(Stored items from a collection)
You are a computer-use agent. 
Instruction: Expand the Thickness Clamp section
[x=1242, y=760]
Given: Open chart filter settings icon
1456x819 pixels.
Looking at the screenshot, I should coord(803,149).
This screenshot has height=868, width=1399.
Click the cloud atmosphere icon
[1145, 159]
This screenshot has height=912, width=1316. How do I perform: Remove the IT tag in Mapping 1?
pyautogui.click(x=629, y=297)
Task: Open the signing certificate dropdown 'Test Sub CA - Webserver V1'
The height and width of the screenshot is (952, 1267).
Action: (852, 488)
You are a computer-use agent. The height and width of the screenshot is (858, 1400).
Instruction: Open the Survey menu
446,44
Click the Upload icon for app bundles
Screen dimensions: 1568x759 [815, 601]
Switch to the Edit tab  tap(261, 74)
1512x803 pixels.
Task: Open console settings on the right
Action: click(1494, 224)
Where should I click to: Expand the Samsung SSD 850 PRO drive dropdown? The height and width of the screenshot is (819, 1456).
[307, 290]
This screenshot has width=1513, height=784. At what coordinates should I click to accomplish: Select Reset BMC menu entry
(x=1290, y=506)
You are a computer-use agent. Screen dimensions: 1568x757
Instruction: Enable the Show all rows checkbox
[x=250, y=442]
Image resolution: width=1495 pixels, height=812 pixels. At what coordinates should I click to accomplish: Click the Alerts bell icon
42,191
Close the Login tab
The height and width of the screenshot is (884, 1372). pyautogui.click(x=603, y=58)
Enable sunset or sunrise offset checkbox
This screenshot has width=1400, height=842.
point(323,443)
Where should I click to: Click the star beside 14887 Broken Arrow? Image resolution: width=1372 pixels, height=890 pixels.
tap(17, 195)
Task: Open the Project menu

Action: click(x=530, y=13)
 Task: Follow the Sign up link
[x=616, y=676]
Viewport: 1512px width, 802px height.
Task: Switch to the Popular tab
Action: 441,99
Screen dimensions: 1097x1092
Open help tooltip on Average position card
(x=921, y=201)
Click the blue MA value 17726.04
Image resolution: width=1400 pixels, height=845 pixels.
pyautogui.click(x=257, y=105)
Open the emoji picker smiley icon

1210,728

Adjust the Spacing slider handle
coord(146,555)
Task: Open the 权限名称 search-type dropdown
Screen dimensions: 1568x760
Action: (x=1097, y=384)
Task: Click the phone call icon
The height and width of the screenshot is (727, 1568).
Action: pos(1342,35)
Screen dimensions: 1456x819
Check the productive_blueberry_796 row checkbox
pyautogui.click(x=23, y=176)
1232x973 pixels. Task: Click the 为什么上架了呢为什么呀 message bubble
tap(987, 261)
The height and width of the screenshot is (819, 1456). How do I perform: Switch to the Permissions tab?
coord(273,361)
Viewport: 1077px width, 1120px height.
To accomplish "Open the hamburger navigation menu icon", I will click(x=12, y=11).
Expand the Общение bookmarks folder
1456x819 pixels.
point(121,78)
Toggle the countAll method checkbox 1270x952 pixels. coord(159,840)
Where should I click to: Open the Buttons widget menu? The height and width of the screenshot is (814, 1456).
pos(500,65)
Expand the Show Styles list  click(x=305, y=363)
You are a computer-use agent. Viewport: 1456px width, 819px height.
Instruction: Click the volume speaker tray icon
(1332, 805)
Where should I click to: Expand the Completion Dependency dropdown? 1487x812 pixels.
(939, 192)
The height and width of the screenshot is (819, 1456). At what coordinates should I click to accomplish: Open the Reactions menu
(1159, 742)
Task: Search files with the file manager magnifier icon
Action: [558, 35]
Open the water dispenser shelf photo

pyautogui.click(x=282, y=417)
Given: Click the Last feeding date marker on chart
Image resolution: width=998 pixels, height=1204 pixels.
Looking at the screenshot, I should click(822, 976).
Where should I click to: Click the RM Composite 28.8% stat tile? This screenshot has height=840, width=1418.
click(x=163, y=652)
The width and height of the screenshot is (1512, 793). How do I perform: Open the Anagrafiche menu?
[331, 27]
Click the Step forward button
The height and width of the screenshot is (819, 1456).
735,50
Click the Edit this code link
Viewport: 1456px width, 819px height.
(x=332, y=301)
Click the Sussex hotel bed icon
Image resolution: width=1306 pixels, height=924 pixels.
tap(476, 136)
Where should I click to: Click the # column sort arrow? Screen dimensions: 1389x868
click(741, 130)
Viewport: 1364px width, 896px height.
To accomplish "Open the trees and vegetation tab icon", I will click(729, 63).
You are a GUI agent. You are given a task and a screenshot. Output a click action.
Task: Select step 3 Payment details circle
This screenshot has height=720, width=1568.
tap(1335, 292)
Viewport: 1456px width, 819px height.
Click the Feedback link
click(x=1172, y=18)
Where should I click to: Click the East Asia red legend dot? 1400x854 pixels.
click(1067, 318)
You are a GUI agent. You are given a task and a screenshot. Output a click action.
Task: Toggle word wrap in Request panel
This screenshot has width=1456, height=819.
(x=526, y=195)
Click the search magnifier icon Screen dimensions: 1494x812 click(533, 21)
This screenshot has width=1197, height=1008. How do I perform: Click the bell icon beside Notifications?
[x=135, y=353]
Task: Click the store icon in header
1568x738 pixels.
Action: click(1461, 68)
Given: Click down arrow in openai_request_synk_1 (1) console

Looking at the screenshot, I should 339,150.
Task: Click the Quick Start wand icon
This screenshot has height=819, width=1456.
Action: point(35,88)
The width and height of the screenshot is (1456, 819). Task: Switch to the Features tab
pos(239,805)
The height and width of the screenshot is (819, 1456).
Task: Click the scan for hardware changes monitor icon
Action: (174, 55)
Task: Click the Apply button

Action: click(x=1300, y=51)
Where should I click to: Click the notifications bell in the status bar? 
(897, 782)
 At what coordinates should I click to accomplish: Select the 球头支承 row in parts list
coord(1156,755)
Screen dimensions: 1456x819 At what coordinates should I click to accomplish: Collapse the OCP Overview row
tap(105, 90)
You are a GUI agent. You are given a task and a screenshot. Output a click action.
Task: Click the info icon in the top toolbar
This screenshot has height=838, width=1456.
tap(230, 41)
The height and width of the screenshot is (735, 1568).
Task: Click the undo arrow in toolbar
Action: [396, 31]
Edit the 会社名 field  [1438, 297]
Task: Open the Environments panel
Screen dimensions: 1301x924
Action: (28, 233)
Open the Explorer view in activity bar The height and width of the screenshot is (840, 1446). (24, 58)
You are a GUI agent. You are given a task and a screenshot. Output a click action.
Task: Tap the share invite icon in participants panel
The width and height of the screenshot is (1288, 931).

Required work => Transcribe each record above exactly. Skip none.

Answer for the task =>
You are a computer-use agent. 
Instruction: Expand the Thickness Clamp section
[x=1242, y=760]
Given: Open chart filter settings icon
1456x819 pixels.
Looking at the screenshot, I should coord(803,149).
This screenshot has height=868, width=1399.
Click the cloud atmosphere icon
[1145, 159]
This screenshot has height=912, width=1316. How do I perform: Remove the IT tag in Mapping 1?
pyautogui.click(x=629, y=297)
Task: Open the signing certificate dropdown 'Test Sub CA - Webserver V1'
The height and width of the screenshot is (952, 1267).
Action: (852, 488)
You are a computer-use agent. The height and width of the screenshot is (858, 1400).
Instruction: Open the Survey menu
446,44
Click the Upload icon for app bundles
Screen dimensions: 1568x759 [815, 601]
Switch to the Edit tab  tap(261, 74)
1512x803 pixels.
Task: Open console settings on the right
Action: click(1494, 224)
Where should I click to: Expand the Samsung SSD 850 PRO drive dropdown? The height and width of the screenshot is (819, 1456).
[307, 290]
This screenshot has width=1513, height=784. At what coordinates should I click to accomplish: Select Reset BMC menu entry
(x=1290, y=506)
You are a computer-use agent. Screen dimensions: 1568x757
Instruction: Enable the Show all rows checkbox
[x=250, y=442]
Image resolution: width=1495 pixels, height=812 pixels. At what coordinates should I click to accomplish: Click the Alerts bell icon
42,191
Close the Login tab
The height and width of the screenshot is (884, 1372). pyautogui.click(x=603, y=58)
Enable sunset or sunrise offset checkbox
This screenshot has width=1400, height=842.
point(323,443)
Where should I click to: Click the star beside 14887 Broken Arrow? Image resolution: width=1372 pixels, height=890 pixels.
tap(17, 195)
Task: Open the Project menu

Action: click(x=530, y=13)
 Task: Follow the Sign up link
[x=616, y=676]
Viewport: 1512px width, 802px height.
Task: Switch to the Popular tab
Action: 441,99
Screen dimensions: 1097x1092
Open help tooltip on Average position card
(x=921, y=201)
Click the blue MA value 17726.04
Image resolution: width=1400 pixels, height=845 pixels.
pyautogui.click(x=257, y=105)
Open the emoji picker smiley icon

1210,728

Adjust the Spacing slider handle
coord(146,555)
Task: Open the 权限名称 search-type dropdown
Screen dimensions: 1568x760
Action: (x=1097, y=384)
Task: Click the phone call icon
The height and width of the screenshot is (727, 1568).
Action: pos(1342,35)
Screen dimensions: 1456x819
Check the productive_blueberry_796 row checkbox
pyautogui.click(x=23, y=176)
1232x973 pixels. Task: Click the 为什么上架了呢为什么呀 message bubble
tap(987, 261)
The height and width of the screenshot is (819, 1456). How do I perform: Switch to the Permissions tab?
coord(273,361)
Viewport: 1077px width, 1120px height.
To accomplish "Open the hamburger navigation menu icon", I will click(x=12, y=11).
Expand the Общение bookmarks folder
1456x819 pixels.
point(121,78)
Toggle the countAll method checkbox 1270x952 pixels. coord(159,840)
Where should I click to: Open the Buttons widget menu? The height and width of the screenshot is (814, 1456).
pos(500,65)
Expand the Show Styles list  click(x=305, y=363)
You are a computer-use agent. Viewport: 1456px width, 819px height.
Instruction: Click the volume speaker tray icon
(1332, 805)
Where should I click to: Expand the Completion Dependency dropdown? 1487x812 pixels.
(939, 192)
The height and width of the screenshot is (819, 1456). At what coordinates should I click to accomplish: Open the Reactions menu
(1159, 742)
Task: Search files with the file manager magnifier icon
Action: [558, 35]
Open the water dispenser shelf photo

pyautogui.click(x=282, y=417)
Given: Click the Last feeding date marker on chart
Image resolution: width=998 pixels, height=1204 pixels.
Looking at the screenshot, I should click(822, 976).
Where should I click to: Click the RM Composite 28.8% stat tile? This screenshot has height=840, width=1418.
click(x=163, y=652)
The width and height of the screenshot is (1512, 793). How do I perform: Open the Anagrafiche menu?
[331, 27]
Click the Step forward button
The height and width of the screenshot is (819, 1456).
735,50
Click the Edit this code link
Viewport: 1456px width, 819px height.
(x=332, y=301)
Click the Sussex hotel bed icon
Image resolution: width=1306 pixels, height=924 pixels.
tap(476, 136)
Where should I click to: Click the # column sort arrow? Screen dimensions: 1389x868
click(741, 130)
Viewport: 1364px width, 896px height.
To accomplish "Open the trees and vegetation tab icon", I will click(729, 63).
You are a GUI agent. You are given a task and a screenshot. Output a click action.
Task: Select step 3 Payment details circle
This screenshot has height=720, width=1568.
tap(1335, 292)
Viewport: 1456px width, 819px height.
Click the Feedback link
click(x=1172, y=18)
Where should I click to: Click the East Asia red legend dot? 1400x854 pixels.
click(1067, 318)
You are a GUI agent. You are given a task and a screenshot. Output a click action.
Task: Toggle word wrap in Request panel
This screenshot has width=1456, height=819.
(x=526, y=195)
Click the search magnifier icon Screen dimensions: 1494x812 click(533, 21)
This screenshot has width=1197, height=1008. How do I perform: Click the bell icon beside Notifications?
[x=135, y=353]
Task: Click the store icon in header
1568x738 pixels.
Action: click(1461, 68)
Given: Click down arrow in openai_request_synk_1 (1) console

Looking at the screenshot, I should 339,150.
Task: Click the Quick Start wand icon
This screenshot has height=819, width=1456.
Action: point(35,88)
The width and height of the screenshot is (1456, 819). Task: Switch to the Features tab
pos(239,805)
The height and width of the screenshot is (819, 1456).
Task: Click the scan for hardware changes monitor icon
Action: (174, 55)
Task: Click the Apply button

Action: click(x=1300, y=51)
Where should I click to: Click the notifications bell in the status bar? 
(897, 782)
 At what coordinates should I click to accomplish: Select the 球头支承 row in parts list
coord(1156,755)
Screen dimensions: 1456x819 At what coordinates should I click to accomplish: Collapse the OCP Overview row
tap(105, 90)
You are a GUI agent. You are given a task and a screenshot. Output a click action.
Task: Click the info icon in the top toolbar
This screenshot has height=838, width=1456.
tap(230, 41)
The height and width of the screenshot is (735, 1568).
Task: Click the undo arrow in toolbar
Action: [396, 31]
Edit the 会社名 field  [1438, 297]
Task: Open the Environments panel
Screen dimensions: 1301x924
Action: (28, 233)
Open the Explorer view in activity bar The height and width of the screenshot is (840, 1446). (24, 58)
You are a GUI agent. You are given a task and a screenshot. Output a click action.
Task: Tap the share invite icon in participants panel
The width and height of the screenshot is (1288, 931).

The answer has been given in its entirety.